This article describes the various stages of loading data into the data warehouse
Load data into data warehouse today!
There are several stages in the process:
Preparation for Extraction
Data can come in various formats. It can be extracted from the source database directly or it may be loaded from the files. When we extract data directly all we need to is to check if the connection is working.
This usually done automatically by ETL automation tool. In the case of files, we need to obtain the files first. They might be stored on the remote FTP server or somewhere in the web. Those files have to be copied to the location where the can be accessed by the ETL tool.
Some ETL Tools offer complete automation of business processes including full support for file operations
Extraction.
SQL can be used to extract the data from the database or text parser to extract the data from fixed-width or delimited files.
Extracting data often involves the transfer of large amounts of data from source operational systems. Such operations can impose significant processing loads on the databases involved and should be performed during a period of relatively low system load or overnight.
Cleansing and Transforming data.
Data cleansing is a process of checking data against a predefined set of rules
For example:
- Checking date formats
- Checking field length
- Pattern validation
- Data type checks
A lot of data transformations can be performed during the process of extracting data from the source systems. However, there are often some additional tasks to execute before loading the data into the data warehouse. For example, reconciling inconsistent data from heterogeneous data sources after extraction and completing other formatting and cleansing tasks and generating surrogate keys.
Some typical data transformations include:
- Joining multiple fields into one field (Address 1 + Address 2 + Address 3).
- Generating calendar tables.
- Mapping data from one representation to another, such as Female to 1 and Male to 0
- Transforming data from multiple representations to a single representation, such as a common format for telephone numbers
- Creating surrogate keys
Loading the Data
Once all the data has been cleansed and transformed into a structure consistent with the data warehouse requirements, data is ready for loading into the data warehouse.
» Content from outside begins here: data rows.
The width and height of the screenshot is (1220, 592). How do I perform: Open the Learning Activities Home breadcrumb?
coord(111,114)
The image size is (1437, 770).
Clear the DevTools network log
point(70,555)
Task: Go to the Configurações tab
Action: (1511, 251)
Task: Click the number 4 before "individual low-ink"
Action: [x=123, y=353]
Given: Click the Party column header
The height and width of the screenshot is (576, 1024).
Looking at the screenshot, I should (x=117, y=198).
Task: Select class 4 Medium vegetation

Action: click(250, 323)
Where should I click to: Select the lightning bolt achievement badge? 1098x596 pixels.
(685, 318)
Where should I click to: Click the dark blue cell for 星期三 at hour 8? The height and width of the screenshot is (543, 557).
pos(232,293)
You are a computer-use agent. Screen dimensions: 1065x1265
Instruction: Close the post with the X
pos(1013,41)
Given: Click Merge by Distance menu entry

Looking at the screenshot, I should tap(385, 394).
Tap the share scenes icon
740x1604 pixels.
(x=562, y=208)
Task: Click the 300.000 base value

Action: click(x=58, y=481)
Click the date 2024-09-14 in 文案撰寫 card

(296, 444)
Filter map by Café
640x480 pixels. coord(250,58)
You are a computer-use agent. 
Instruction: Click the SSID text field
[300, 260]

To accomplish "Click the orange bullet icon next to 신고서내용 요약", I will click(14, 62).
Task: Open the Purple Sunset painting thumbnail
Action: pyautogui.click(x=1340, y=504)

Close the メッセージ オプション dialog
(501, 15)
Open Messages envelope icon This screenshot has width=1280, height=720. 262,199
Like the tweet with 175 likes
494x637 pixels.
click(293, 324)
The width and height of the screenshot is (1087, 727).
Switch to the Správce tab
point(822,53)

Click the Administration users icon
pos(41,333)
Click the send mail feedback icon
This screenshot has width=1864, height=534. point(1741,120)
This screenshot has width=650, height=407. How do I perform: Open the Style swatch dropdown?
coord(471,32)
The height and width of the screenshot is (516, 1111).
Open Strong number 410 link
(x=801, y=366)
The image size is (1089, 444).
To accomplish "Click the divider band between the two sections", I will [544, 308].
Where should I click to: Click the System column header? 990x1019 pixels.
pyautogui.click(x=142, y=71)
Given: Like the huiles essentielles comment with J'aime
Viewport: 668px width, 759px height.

The initial load of the data warehouse consists of populating the tables in the data warehouse schema and then checking that the data is ready for use.
After the data has been loaded into the data warehouse database, verify the referential integrity between dimension and fact tables to ensure that all records relating to appropriate records in other tables. DBA should verify that every record in a fact table relates to a record in each dimension table that will be used with that fact table.
Data integrity in the reverse order is not necessary, however, in some cases, it might be necessary to remove unrelated data. For example when a dimension table has several times more records than the fact table
Dealing with null and empty strings.
Most queries that retrieve data from the data warehouse use inner joins between the fact and dimension tables. If you use a dimension table containing data that does not apply to all facts, you must include a record in the dimension table that can be used to relate to the remaining fact table values. For example, for null value 0 can be used as a surrogate key of the dimension table and for an empty string.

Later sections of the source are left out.